══ Stored data
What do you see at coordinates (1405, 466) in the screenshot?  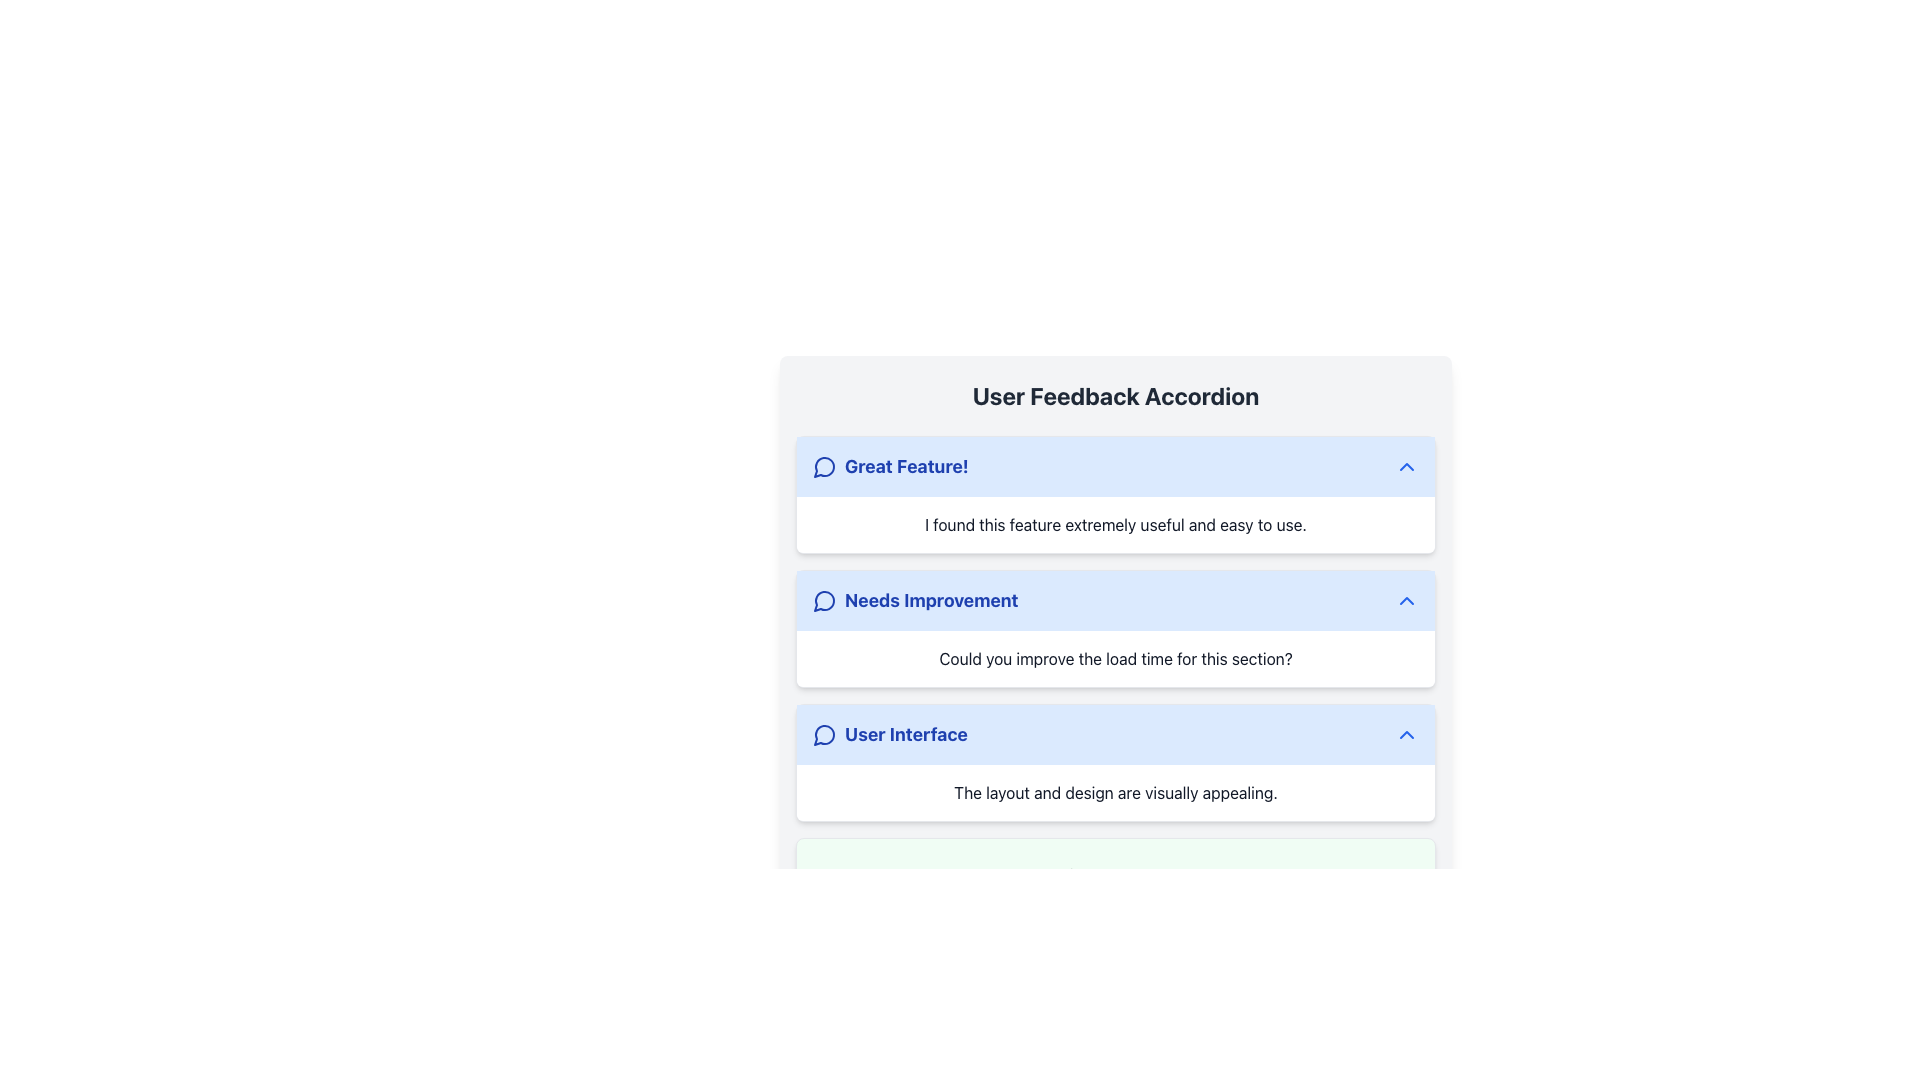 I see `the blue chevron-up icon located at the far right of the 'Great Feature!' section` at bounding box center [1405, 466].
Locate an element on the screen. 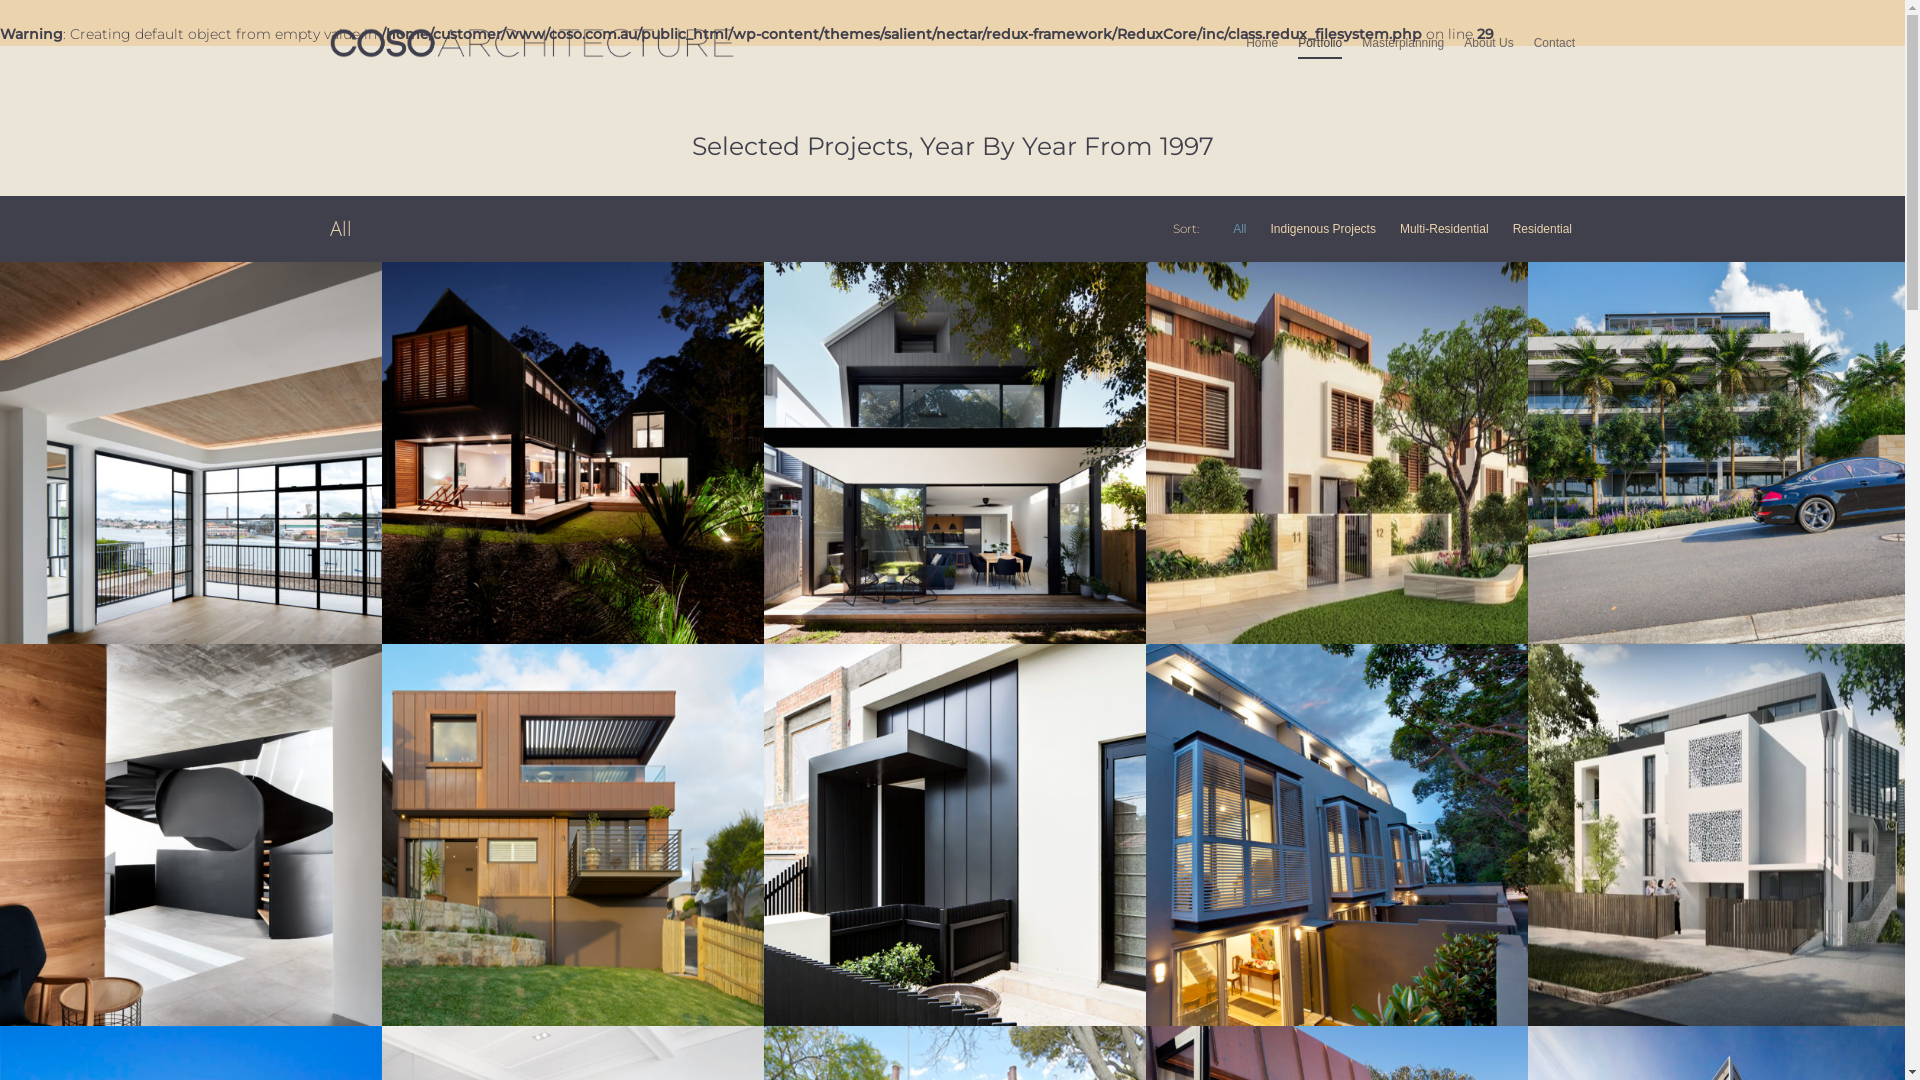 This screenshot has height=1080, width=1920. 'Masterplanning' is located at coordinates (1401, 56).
════
══ Stored data
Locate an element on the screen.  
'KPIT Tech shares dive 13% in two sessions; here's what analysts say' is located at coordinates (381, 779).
════
══ Stored data
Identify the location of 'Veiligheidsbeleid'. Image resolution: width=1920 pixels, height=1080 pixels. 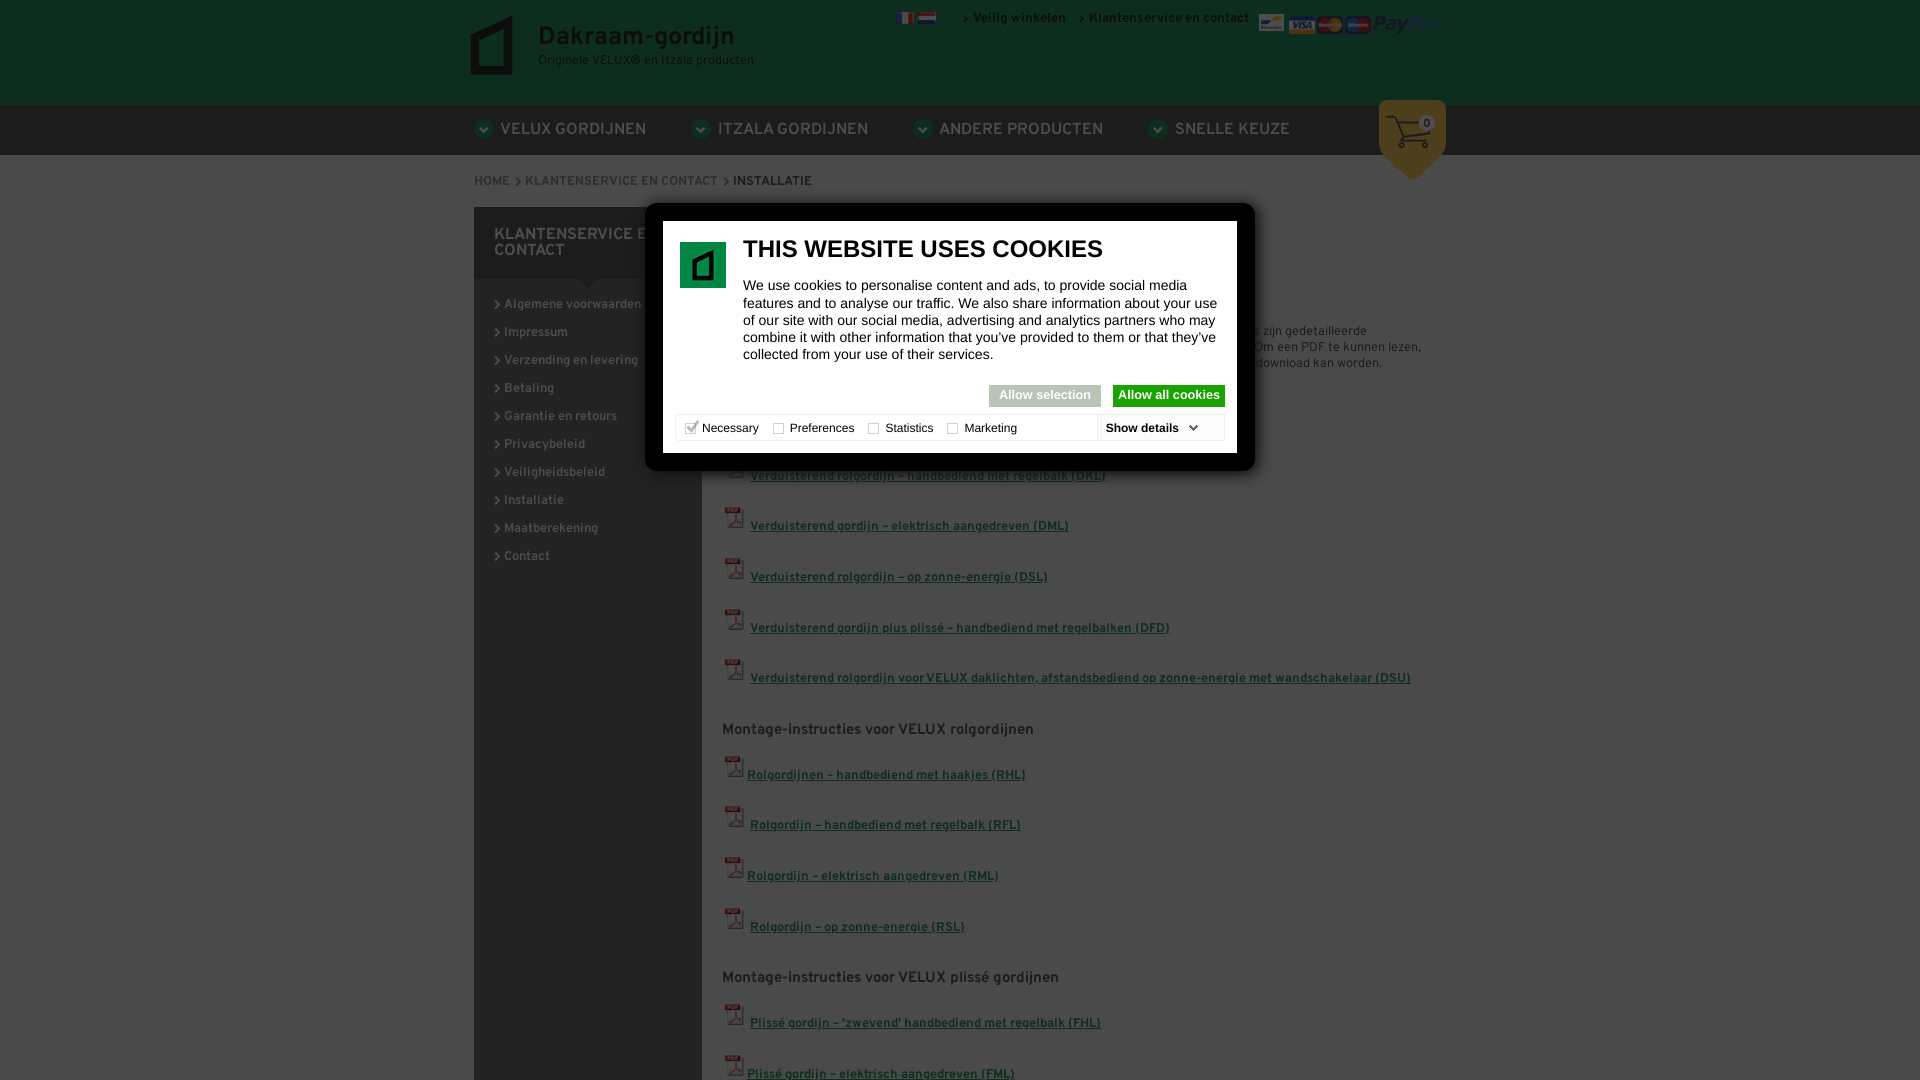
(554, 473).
════
Problem to solve
Copy out the stretch of lines from the one containing "Identify the location" through the one containing "(554, 473).", both included, without the pictures.

Correct response
Identify the location of 'Veiligheidsbeleid'. Image resolution: width=1920 pixels, height=1080 pixels. 
(554, 473).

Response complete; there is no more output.